Builders, not spectators
When Udenberg isn’t teaching, or coaching students in a hands-on after-school program called Destination Imagination, she likes to fish and hunt (though she didn’t get a deer this year, she noted with a smiley shrug). She also plays the flute in the community band.
“I’m very comfortable here,” she said.
Kurt Becker, the principal of the elementary school, will soon be looking for more people like Udenberg when he begins visiting the Minnesota colleges and universities that train teachers. (First stop: Bemidji State University, in March). Part of his sales pitch will be the district’s focus on technology, such as the iPads provided to every third- through sixth-grader and the elementary school’s Creative Café, a classroom that encourages students to blend creativity with technical savvy.
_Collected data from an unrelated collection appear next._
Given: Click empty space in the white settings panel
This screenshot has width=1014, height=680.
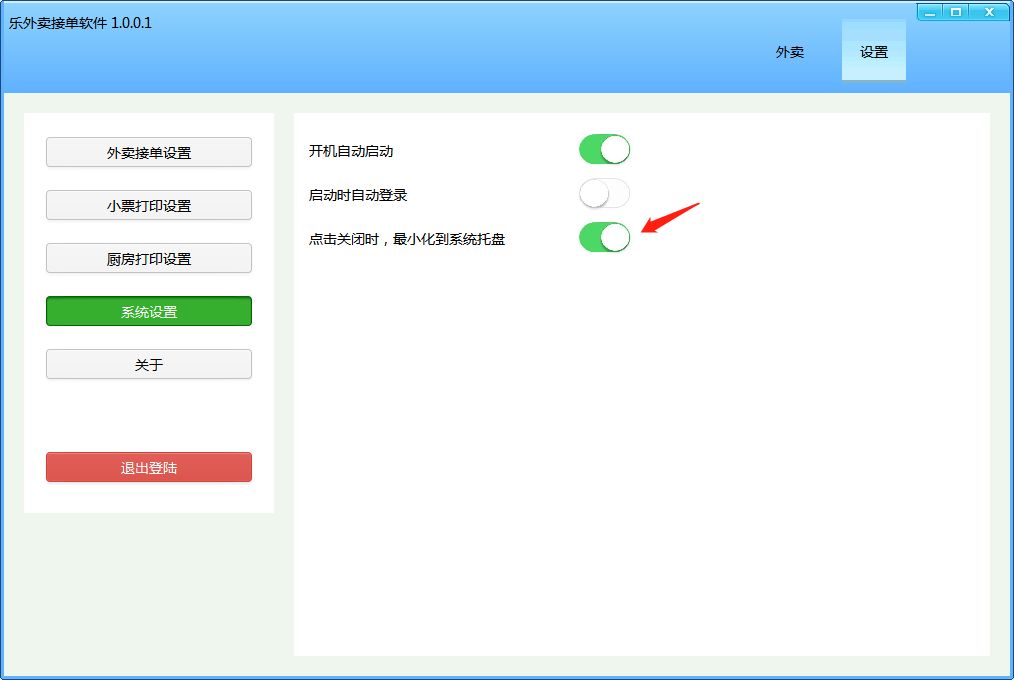Looking at the screenshot, I should click(640, 450).
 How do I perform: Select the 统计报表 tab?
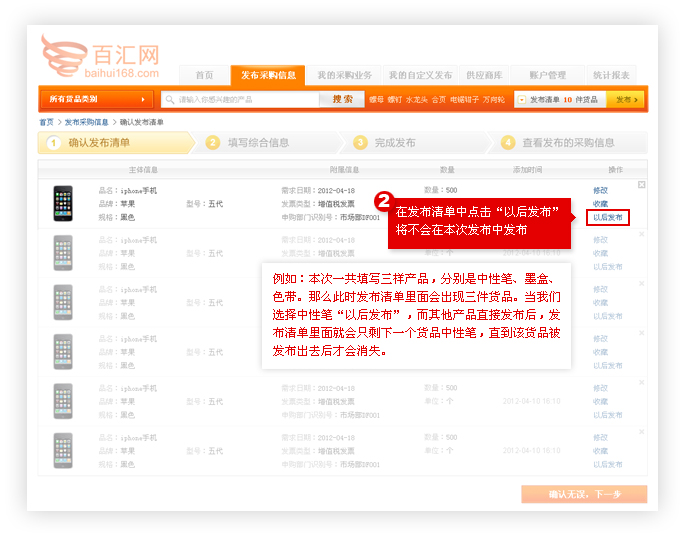(x=611, y=76)
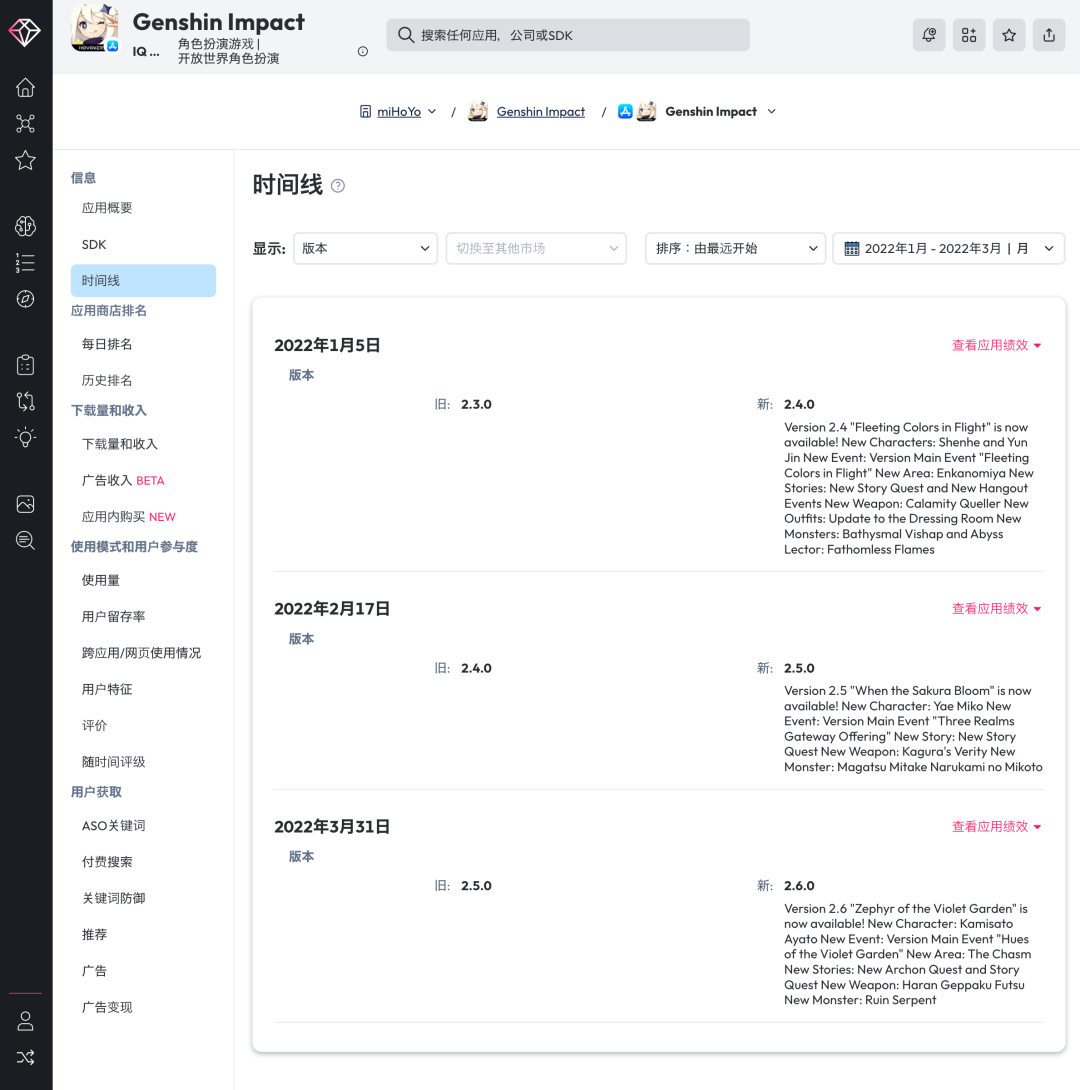The width and height of the screenshot is (1080, 1090).
Task: Go to ASO关键词 in side menu
Action: coord(114,826)
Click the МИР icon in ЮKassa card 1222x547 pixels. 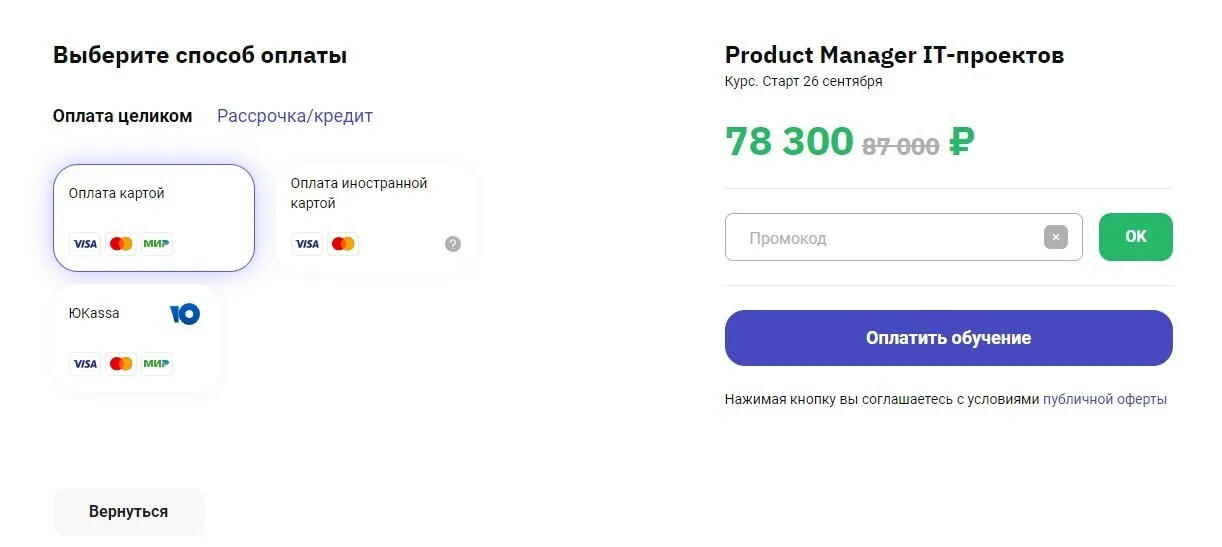156,364
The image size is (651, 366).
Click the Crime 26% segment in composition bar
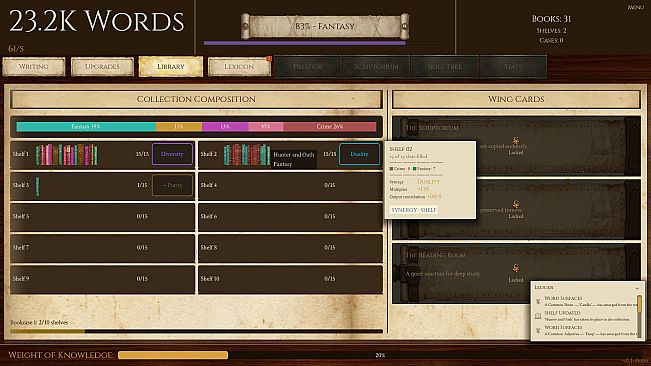pyautogui.click(x=330, y=127)
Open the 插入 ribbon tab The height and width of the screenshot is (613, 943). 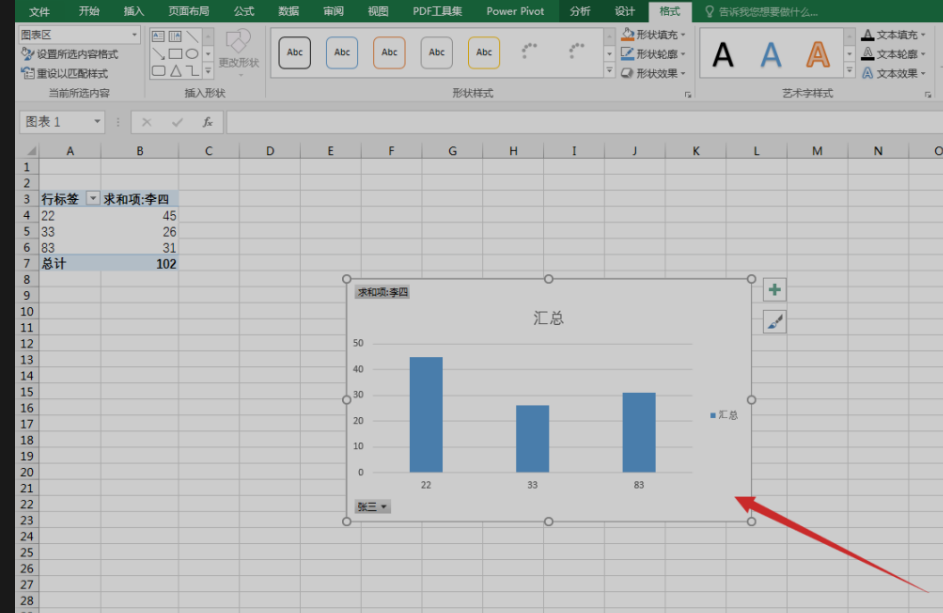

Another part of his message may be a more difficult sell for young teachers: the idea of place as a piece of the compensation. But he believes in it.
A high school classmate with Michael Gindorff, Becker worked in Pierz and also in St. Francis, on the far outskirts of the Twin Cities, before accepting the principal job here and moving his wife and two children to his hometown.
“When I lived near the Twin Cities, I went to a lot of things, like everybody else,” he explained. “But being involved here, in a small district like this, doesn’t mean simply attending things. It means actually getting involved. You are not a spectator. You are not a participant. You are building things.”
He paused. “What will I say to them? ‘You can start and end a very long career right here.’ That’s what I will tell them.”